[start]

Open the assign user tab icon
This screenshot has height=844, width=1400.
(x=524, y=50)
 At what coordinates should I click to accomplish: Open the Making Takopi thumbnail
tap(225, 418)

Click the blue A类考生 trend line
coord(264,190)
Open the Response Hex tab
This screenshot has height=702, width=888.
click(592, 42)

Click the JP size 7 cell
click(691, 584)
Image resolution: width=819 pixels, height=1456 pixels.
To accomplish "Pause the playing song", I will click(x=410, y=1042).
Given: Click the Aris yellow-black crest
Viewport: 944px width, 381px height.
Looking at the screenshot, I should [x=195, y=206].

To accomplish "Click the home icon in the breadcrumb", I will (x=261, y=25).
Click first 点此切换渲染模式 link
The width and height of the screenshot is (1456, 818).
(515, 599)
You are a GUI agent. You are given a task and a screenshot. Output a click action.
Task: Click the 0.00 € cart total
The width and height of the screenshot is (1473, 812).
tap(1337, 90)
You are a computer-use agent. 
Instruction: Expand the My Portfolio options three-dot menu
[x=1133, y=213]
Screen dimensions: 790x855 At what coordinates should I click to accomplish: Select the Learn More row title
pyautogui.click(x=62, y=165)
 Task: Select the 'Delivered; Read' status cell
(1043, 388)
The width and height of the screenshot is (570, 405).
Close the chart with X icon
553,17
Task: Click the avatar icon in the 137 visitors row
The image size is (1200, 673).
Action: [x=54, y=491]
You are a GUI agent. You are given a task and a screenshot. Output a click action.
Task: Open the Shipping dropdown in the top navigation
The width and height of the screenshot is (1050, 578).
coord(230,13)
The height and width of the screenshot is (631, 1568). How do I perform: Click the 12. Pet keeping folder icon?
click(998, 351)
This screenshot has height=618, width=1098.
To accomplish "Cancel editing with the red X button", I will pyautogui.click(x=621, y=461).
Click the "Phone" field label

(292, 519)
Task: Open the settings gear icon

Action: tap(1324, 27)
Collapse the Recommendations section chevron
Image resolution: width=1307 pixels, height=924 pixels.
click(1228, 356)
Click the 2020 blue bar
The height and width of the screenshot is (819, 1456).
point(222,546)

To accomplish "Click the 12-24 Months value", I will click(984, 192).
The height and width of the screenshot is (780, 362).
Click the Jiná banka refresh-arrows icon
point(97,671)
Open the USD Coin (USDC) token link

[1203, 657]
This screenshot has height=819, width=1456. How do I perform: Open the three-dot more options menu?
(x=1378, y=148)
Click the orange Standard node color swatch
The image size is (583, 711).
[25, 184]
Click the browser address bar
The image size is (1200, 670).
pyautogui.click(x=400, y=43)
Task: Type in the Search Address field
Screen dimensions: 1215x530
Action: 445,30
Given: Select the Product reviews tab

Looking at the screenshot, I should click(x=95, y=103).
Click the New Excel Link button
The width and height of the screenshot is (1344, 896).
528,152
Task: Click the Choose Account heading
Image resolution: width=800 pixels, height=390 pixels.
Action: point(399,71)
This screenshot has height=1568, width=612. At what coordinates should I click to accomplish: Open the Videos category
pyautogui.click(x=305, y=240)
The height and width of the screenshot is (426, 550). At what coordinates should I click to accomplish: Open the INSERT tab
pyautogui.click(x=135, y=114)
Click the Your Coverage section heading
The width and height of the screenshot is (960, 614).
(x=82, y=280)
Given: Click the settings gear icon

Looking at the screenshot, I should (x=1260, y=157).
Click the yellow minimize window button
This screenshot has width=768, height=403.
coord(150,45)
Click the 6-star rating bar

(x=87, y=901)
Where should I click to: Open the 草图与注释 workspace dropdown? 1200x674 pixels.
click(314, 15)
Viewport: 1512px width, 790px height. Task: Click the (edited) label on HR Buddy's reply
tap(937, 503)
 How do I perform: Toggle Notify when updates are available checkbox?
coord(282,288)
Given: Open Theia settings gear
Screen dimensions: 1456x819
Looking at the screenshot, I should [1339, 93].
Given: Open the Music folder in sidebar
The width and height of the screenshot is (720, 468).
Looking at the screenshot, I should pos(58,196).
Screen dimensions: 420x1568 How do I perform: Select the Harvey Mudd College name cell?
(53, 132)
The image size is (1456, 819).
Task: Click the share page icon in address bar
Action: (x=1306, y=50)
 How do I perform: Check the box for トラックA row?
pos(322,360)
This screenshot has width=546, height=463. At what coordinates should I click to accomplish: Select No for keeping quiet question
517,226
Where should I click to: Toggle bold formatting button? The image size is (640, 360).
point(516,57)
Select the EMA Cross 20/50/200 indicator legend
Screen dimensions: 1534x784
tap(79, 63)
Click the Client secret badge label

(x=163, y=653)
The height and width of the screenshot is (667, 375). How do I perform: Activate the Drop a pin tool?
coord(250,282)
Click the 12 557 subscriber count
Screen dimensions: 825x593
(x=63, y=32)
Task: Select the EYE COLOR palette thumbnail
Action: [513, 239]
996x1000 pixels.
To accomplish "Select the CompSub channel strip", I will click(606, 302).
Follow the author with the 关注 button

[end]

_Objective:_ Rewrite all the records above, replacing "trend line" with "series line" and leaving everything else the same.

_Written solution:_
Open the assign user tab icon
This screenshot has height=844, width=1400.
(x=524, y=50)
 At what coordinates should I click to accomplish: Open the Making Takopi thumbnail
tap(225, 418)

Click the blue A类考生 series line
coord(264,190)
Open the Response Hex tab
This screenshot has height=702, width=888.
click(592, 42)

Click the JP size 7 cell
click(691, 584)
Image resolution: width=819 pixels, height=1456 pixels.
To accomplish "Pause the playing song", I will click(x=410, y=1042).
Given: Click the Aris yellow-black crest
Viewport: 944px width, 381px height.
Looking at the screenshot, I should [x=195, y=206].

To accomplish "Click the home icon in the breadcrumb", I will (x=261, y=25).
Click first 点此切换渲染模式 link
The width and height of the screenshot is (1456, 818).
(515, 599)
You are a GUI agent. You are given a task and a screenshot. Output a click action.
Task: Click the 0.00 € cart total
The width and height of the screenshot is (1473, 812).
tap(1337, 90)
You are a computer-use agent. 
Instruction: Expand the My Portfolio options three-dot menu
[x=1133, y=213]
Screen dimensions: 790x855 At what coordinates should I click to accomplish: Select the Learn More row title
pyautogui.click(x=62, y=165)
 Task: Select the 'Delivered; Read' status cell
(1043, 388)
The width and height of the screenshot is (570, 405).
Close the chart with X icon
553,17
Task: Click the avatar icon in the 137 visitors row
The image size is (1200, 673).
Action: [x=54, y=491]
You are a GUI agent. You are given a task and a screenshot. Output a click action.
Task: Open the Shipping dropdown in the top navigation
The width and height of the screenshot is (1050, 578).
coord(230,13)
The height and width of the screenshot is (631, 1568). How do I perform: Click the 12. Pet keeping folder icon?
click(998, 351)
This screenshot has height=618, width=1098.
To accomplish "Cancel editing with the red X button", I will pyautogui.click(x=621, y=461).
Click the "Phone" field label

(292, 519)
Task: Open the settings gear icon

Action: tap(1324, 27)
Collapse the Recommendations section chevron
Image resolution: width=1307 pixels, height=924 pixels.
click(1228, 356)
Click the 2020 blue bar
The height and width of the screenshot is (819, 1456).
point(222,546)

To accomplish "Click the 12-24 Months value", I will click(984, 192).
The height and width of the screenshot is (780, 362).
Click the Jiná banka refresh-arrows icon
point(97,671)
Open the USD Coin (USDC) token link

[1203, 657]
This screenshot has height=819, width=1456. How do I perform: Open the three-dot more options menu?
(x=1378, y=148)
Click the orange Standard node color swatch
The image size is (583, 711).
[25, 184]
Click the browser address bar
The image size is (1200, 670).
pyautogui.click(x=400, y=43)
Task: Type in the Search Address field
Screen dimensions: 1215x530
Action: 445,30
Given: Select the Product reviews tab

Looking at the screenshot, I should click(x=95, y=103).
Click the New Excel Link button
The width and height of the screenshot is (1344, 896).
528,152
Task: Click the Choose Account heading
Image resolution: width=800 pixels, height=390 pixels.
Action: point(399,71)
This screenshot has height=1568, width=612. At what coordinates should I click to accomplish: Open the Videos category
pyautogui.click(x=305, y=240)
The height and width of the screenshot is (426, 550). At what coordinates should I click to accomplish: Open the INSERT tab
pyautogui.click(x=135, y=114)
Click the Your Coverage section heading
The width and height of the screenshot is (960, 614).
(x=82, y=280)
Given: Click the settings gear icon

Looking at the screenshot, I should (x=1260, y=157).
Click the yellow minimize window button
This screenshot has width=768, height=403.
coord(150,45)
Click the 6-star rating bar

(x=87, y=901)
Where should I click to: Open the 草图与注释 workspace dropdown? 1200x674 pixels.
click(314, 15)
Viewport: 1512px width, 790px height. Task: Click the (edited) label on HR Buddy's reply
tap(937, 503)
 How do I perform: Toggle Notify when updates are available checkbox?
coord(282,288)
Given: Open Theia settings gear
Screen dimensions: 1456x819
Looking at the screenshot, I should [1339, 93].
Given: Open the Music folder in sidebar
The width and height of the screenshot is (720, 468).
Looking at the screenshot, I should pos(58,196).
Screen dimensions: 420x1568 How do I perform: Select the Harvey Mudd College name cell?
(53, 132)
The image size is (1456, 819).
Task: Click the share page icon in address bar
Action: (x=1306, y=50)
 How do I perform: Check the box for トラックA row?
pos(322,360)
This screenshot has width=546, height=463. At what coordinates should I click to accomplish: Select No for keeping quiet question
517,226
Where should I click to: Toggle bold formatting button? The image size is (640, 360).
point(516,57)
Select the EMA Cross 20/50/200 indicator legend
Screen dimensions: 1534x784
tap(79, 63)
Click the Client secret badge label

(x=163, y=653)
The height and width of the screenshot is (667, 375). How do I perform: Activate the Drop a pin tool?
coord(250,282)
Click the 12 557 subscriber count
Screen dimensions: 825x593
(x=63, y=32)
Task: Select the EYE COLOR palette thumbnail
Action: [513, 239]
996x1000 pixels.
To accomplish "Select the CompSub channel strip", I will click(606, 302).
Follow the author with the 关注 button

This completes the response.